Express & Star

Nasa launches space telescope to map millions of galaxies

SpaceX launched the Spherex observatory from California on Tuesday, putting it on course to fly over Earth’s poles.

By contributor Marcia Dunn, Associated Press
Published
April 2024 image provided by NASA showing the SPHEREx (Spectro-Photometer for the History of the Universe, Epoch of Reionisation and Ices Explorer) telescope at BAE Systems in Boulder, Colorado
April 2024 image provided by Nasa showing the Spherex (Spectro-Photometer for the History of the Universe, Epoch of Reionisation and Ices Explorer) telescope at BAE Systems in Boulder, Colorado (NASA/AP)

Nasa’s newest space telescope rocketed towards orbit to map the entire sky like never before — a sweeping look at hundreds of millions of galaxies and their shared cosmic glow since the beginning of time.

SpaceX launched the Spherex observatory from California on Tuesday, putting it on course to fly over Earth’s poles. Tagging along were four suitcase-size satellites to study the Sun.

The 488 million dollar (£377 billion) Spherex mission aims to explain how galaxies formed and evolved over billions of years and how the universe expanded so fast in its first moments.

Closer to home in our own Milky Way galaxy, Spherex will hunt for water and other ingredients of life in the icy clouds between stars where new solar systems emerge.

BAE Systems employees working on NASA’s SPHEREx observatory in the Astrotech Space Operations facility at Vandenberg Space Force Base in California
BAE Systems employees working on NASA’s SPHEREx observatory in the Astrotech Space Operations facility at Vandenberg Space Force Base in California (NASA/AP)

The cone-shaped Spherex — at 1,110lb (500kg) or the heft of a grand piano — will take six months to map the entire sky with its infrared eyes and wide field of view. Four full-sky surveys are planned over two years, as the telescope circles the globe from pole to pole 400 miles up.

Spherex will not see galaxies in exquisite detail like Nasa’s larger and more elaborate Hubble and Webb space telescopes with their narrow fields of view.

Instead of counting galaxies or focusing on them, Spherex will observe the total glow produced by the whole lot, including the earliest ones formed in the wake of the universe-creating Big Bang.

“This cosmological glow captures all light emitted over cosmic history,” said the mission’s chief scientist Jamie Bock of the California Institute of Technology. “It’s a very different way of looking at the universe,” enabling scientists to see what sources of light may have been missed in the past.

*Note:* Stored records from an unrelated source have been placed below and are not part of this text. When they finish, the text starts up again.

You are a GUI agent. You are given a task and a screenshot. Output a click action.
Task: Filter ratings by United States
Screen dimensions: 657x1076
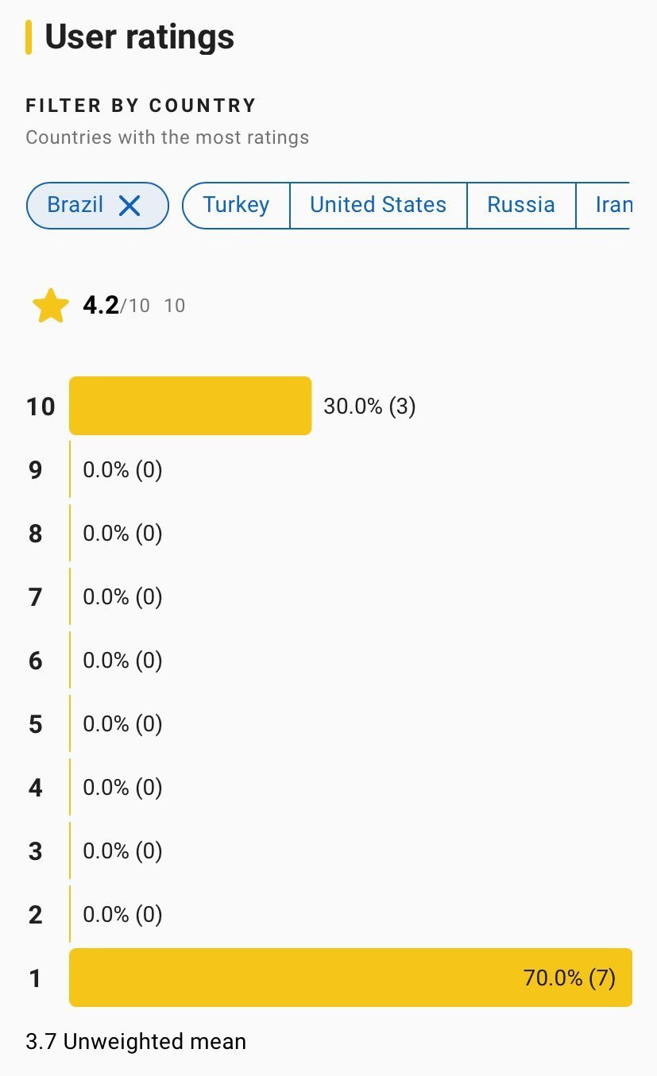tap(378, 205)
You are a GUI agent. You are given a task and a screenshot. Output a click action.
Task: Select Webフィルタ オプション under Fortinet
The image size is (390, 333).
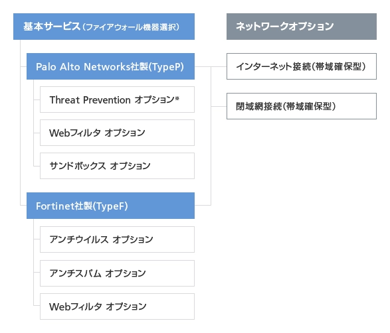point(117,306)
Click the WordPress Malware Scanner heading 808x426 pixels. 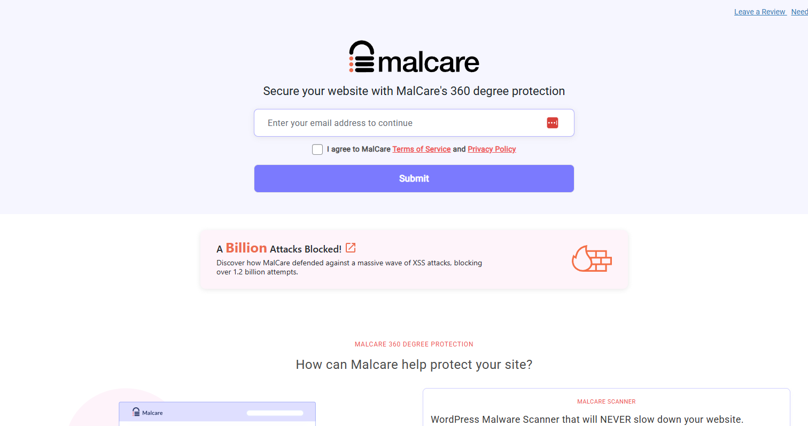tap(587, 419)
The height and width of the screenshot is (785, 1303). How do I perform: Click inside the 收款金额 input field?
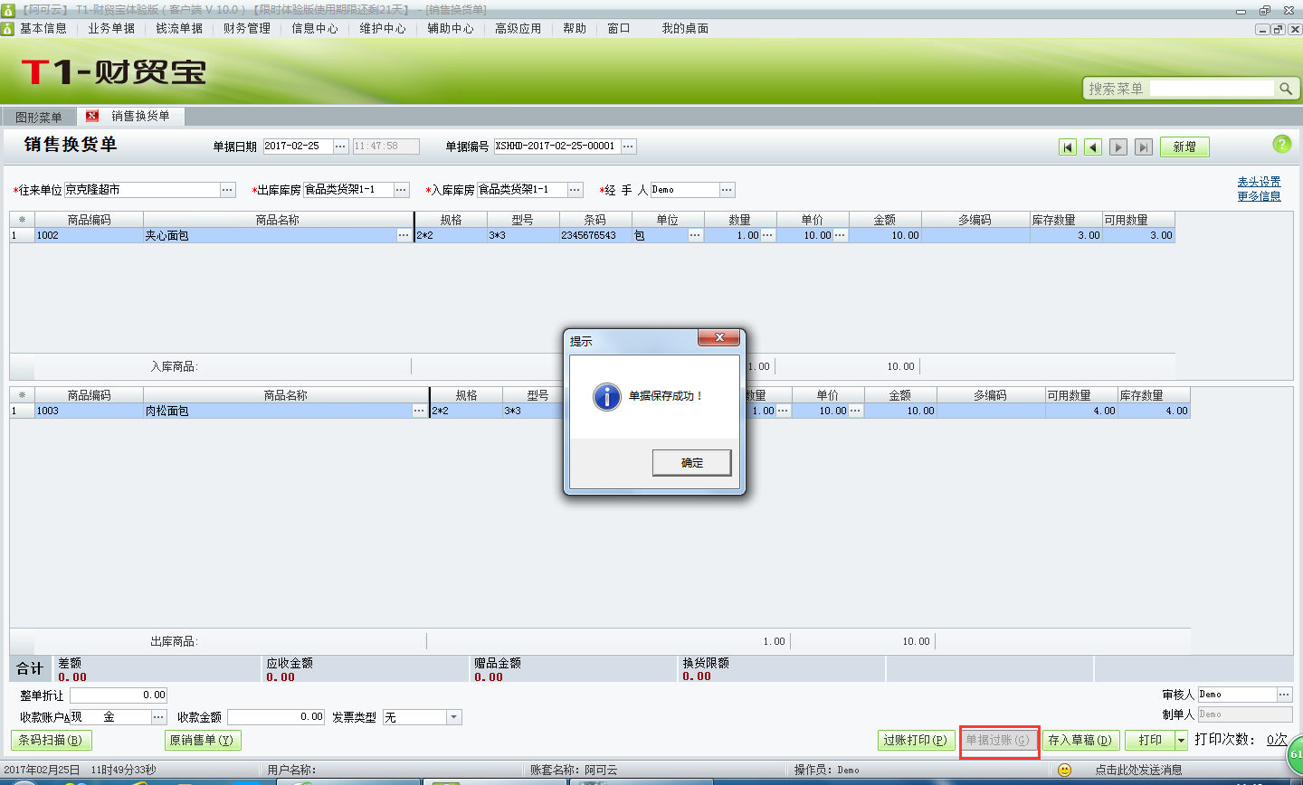[x=274, y=715]
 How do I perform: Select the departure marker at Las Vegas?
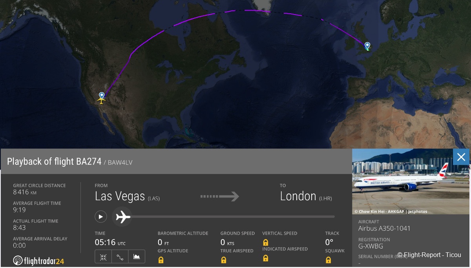101,95
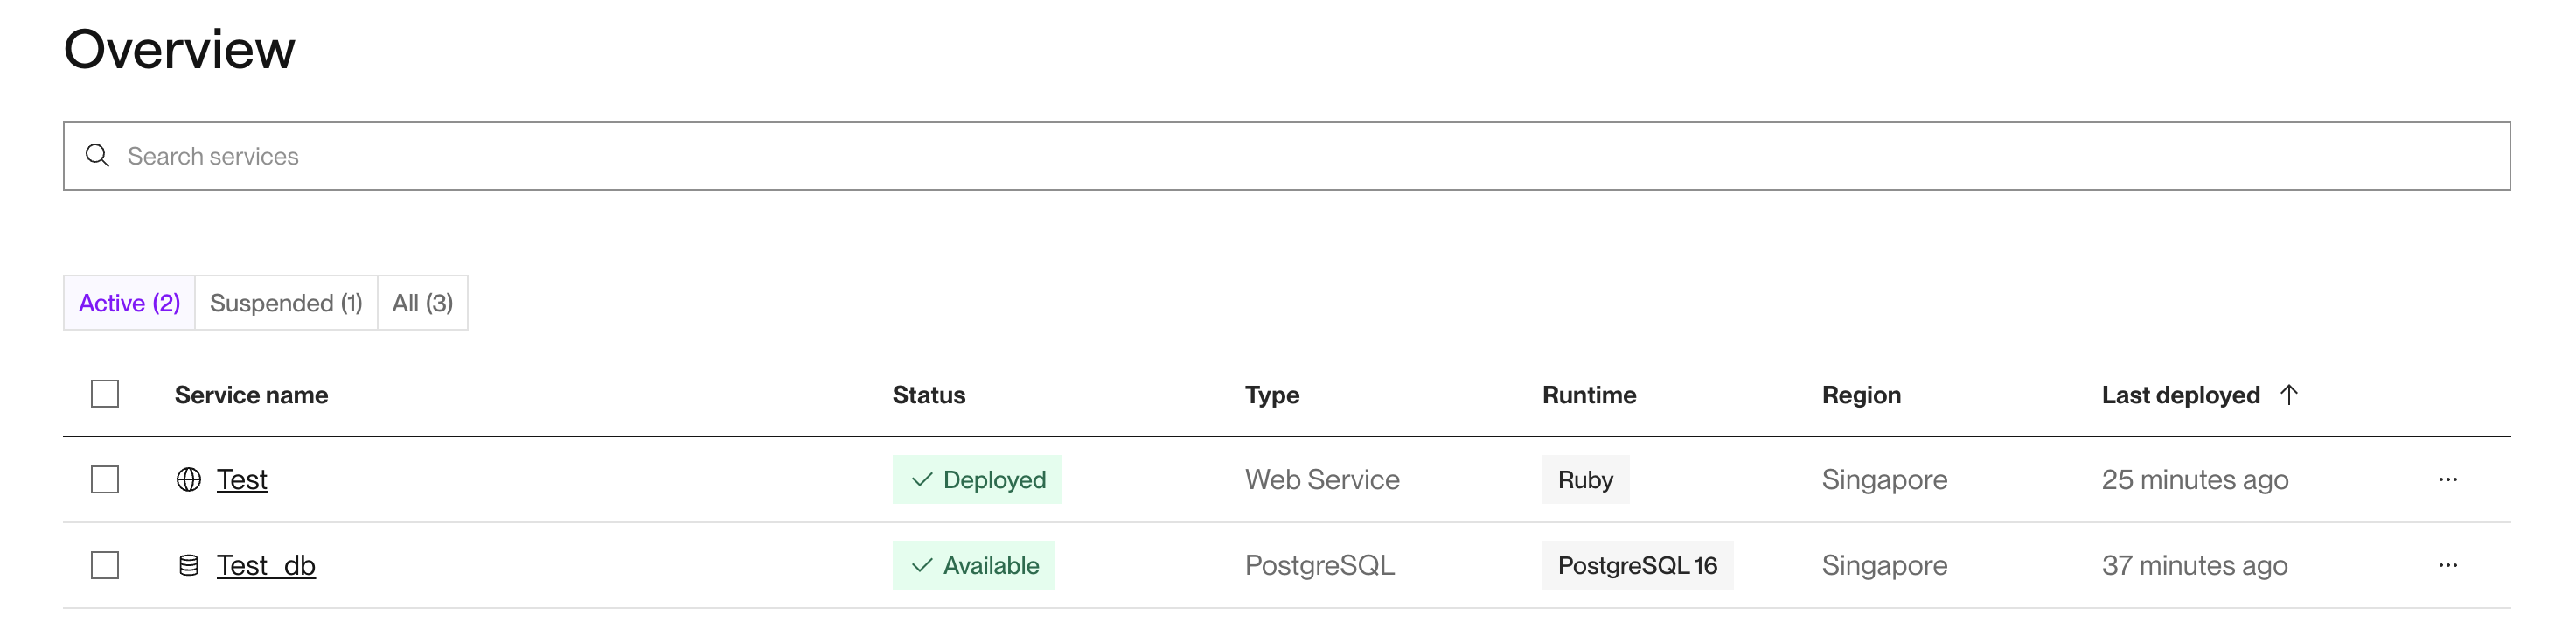2562x630 pixels.
Task: Show the Suspended (1) services tab
Action: tap(286, 303)
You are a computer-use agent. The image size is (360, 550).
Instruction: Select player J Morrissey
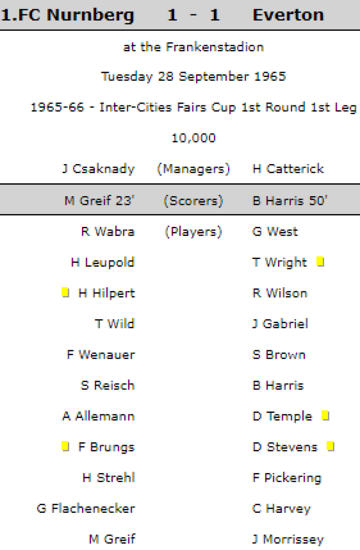click(288, 539)
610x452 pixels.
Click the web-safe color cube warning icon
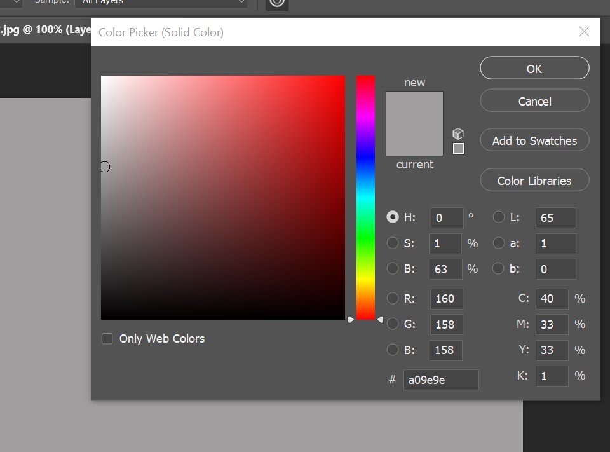(458, 134)
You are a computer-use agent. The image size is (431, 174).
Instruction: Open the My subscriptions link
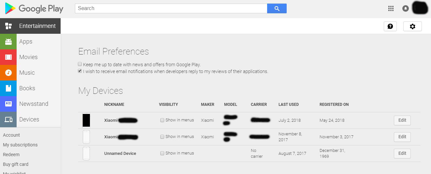click(20, 145)
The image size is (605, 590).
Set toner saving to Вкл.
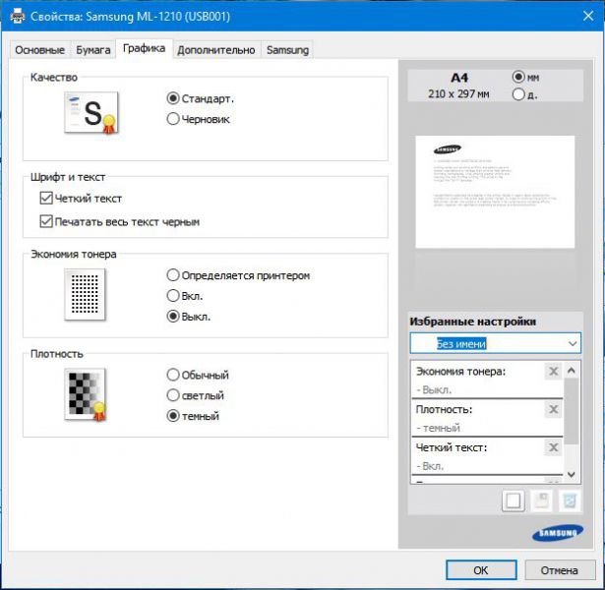pos(173,296)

By observing the collective glow, scientists hope to tease out the light from the earliest galaxies and learn how they came to be, Mr Bock said.

NASA Telescope Launch
SpaceX’s Falcon rocket, carrying Nasa’s newest space telescope, Spherex, lifts off from Vandenberg Space Force Base, California (SpaceX/AP)

“We won’t see the Big Bang. But we’ll see the aftermath from it and learn about the beginning of the universe that way,” he said.

The telescope’s infrared detectors will be able to distinguish 102 colours invisible to the human eye, yielding the most colourful, inclusive map ever made of the cosmos.

It is like “looking at the universe through a set of rainbow-colored glasses,” said deputy project manager Beth Fabinsky of Nasa’s Jet Propulsion Laboratory.

To keep the infrared detectors super cold — minus 210C — Spherex has a unique look. It sports three aluminium-honeycomb cones, one inside the other, to protect from the sun and Earth’s heat, resembling a three-metre collar for an ailing dog.

Besides the telescope, SpaceX’s Falcon rocket provided a lift from Vandenberg Space Force Base for a quartet of Nasa satellites called Punch. From their own separate polar orbit, the satellites will observe the sun’s corona, or outer atmosphere and the resulting solar wind.

The evening launch was delayed two weeks because of rocket and other issues.